Think about the traditional office as depicted in the popular show “Mad Men”. Executives each had their own office. Files were stored in giant metal file cabinets. Phones were tied to the desk with cords attached. If there were computers, they certainly were not something that could be used from someone’s desk, and they took up massive amounts of space…not to mention the equipment needed to keep it all cool. In addition, companies were large with individual departments housed on different floors of an office building. Each department had its own agenda and operated as a silo – isolated from everyone else, and no one knew what the other was doing.
Fast-forward to today’s work environment and you will find something significantly different. Recent studies have shown that the contemporary office user is looking for a different work environment than the model of the past. Four of the most significant factors affecting office usage today are collaboration, mobile technology/cloud storage, telecommuting, and urbanization.
- Collaboration is more important than ever in order to remain globally competitive and to carry out the company’s missions efficiently. This results in less walls, and more common office space. In many cases, companies are no longer assigning employees to specific spaces. Instead, groups of individuals working on like-projects can congregate in common areas and share information that is beneficial to the group. Some feel that a more informal office design promotes creativity and reduces stress. Certainly the “silos” of the past are broken down, and open communication is encouraged.
- Mobile Technology/Cloud Storage allows us to do our work anywhere.
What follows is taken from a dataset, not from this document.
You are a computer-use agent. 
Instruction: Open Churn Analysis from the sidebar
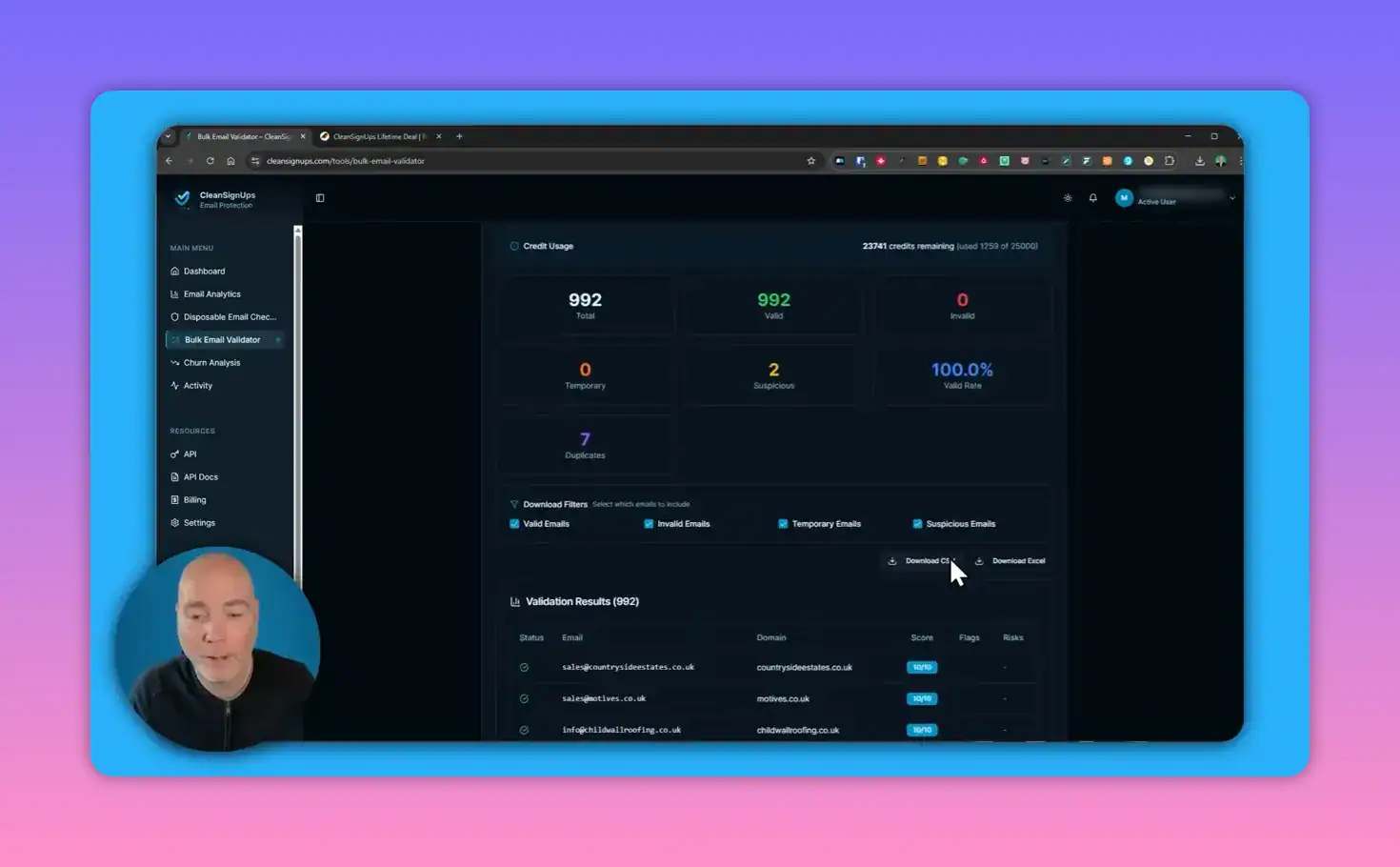coord(211,363)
Tethering ourselves to our desks is a thing of the past. Also we don’t need to go to the office to access and lug around large files folders. Cloud technology and cell phone technology have changed the office landscape forever; this results in state of the art infrastructure including WIFI, charging stations, etc., and less needed space.
- Telecommuting is a natural extension of the proliferation of mobile technology and cloud computing. It is a work arrangement in which employees do not commute to a central place of work. Studies have shown that 4.4% of American workers telecommuted in 2012. That number has jumped to 24% today. The percentage of employers who offer telecommuting has increased from 13% in 2006 to 59% in 2011. Studies have also shown that while only 28% of non-telecommuters work more than 40 hours in a week, that number jumps up to 53% for telecommuters. This further decreases the need for large spaces.
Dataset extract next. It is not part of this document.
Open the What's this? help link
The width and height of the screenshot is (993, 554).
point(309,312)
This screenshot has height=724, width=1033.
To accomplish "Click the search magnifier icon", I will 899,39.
- Urbanization – In 2013, there was an increase of 2.3 million people living in metro areas, over 2012. One reason for this is the population shift of millennials and baby boomers. Millennials tend to prefer the convenience of urban style living. They tend to rent longer and do not need to have large living spaces. Baby boomers, who, in many cases, are new “empty nesters” or are retiring, are downsizing, and 75% of them prefer urban settings. These two groups prefer their amenities in close proximity to their homes. And the same applies to the office commute. Due to the proliferation of a more bike-friendly city and uber taxis, car ownership is becoming less of a necessity, and these groups increasingly prefer smaller housing with a shorter commute to work. The result is strong demand for city office space.
The suburban office market is still viable, but it needs to respond to market trends. Most likely, walls need to come down in favor of a more open collaborative concept. There will probably need to be areas designed to support socialization and wellness (hydration stations, snack bars, etc). The expectation is that the workplace becomes an extension of the company culture and the people that feed that culture. In addition, individual office spaces need to be smaller, and the infrastructure needs to be in place to support the technology. Despite urbanization, the suburban office market can thrive by updating current office space to state of the art standards, or perhaps relocating to high density residential areas, that will allow people to easily commute.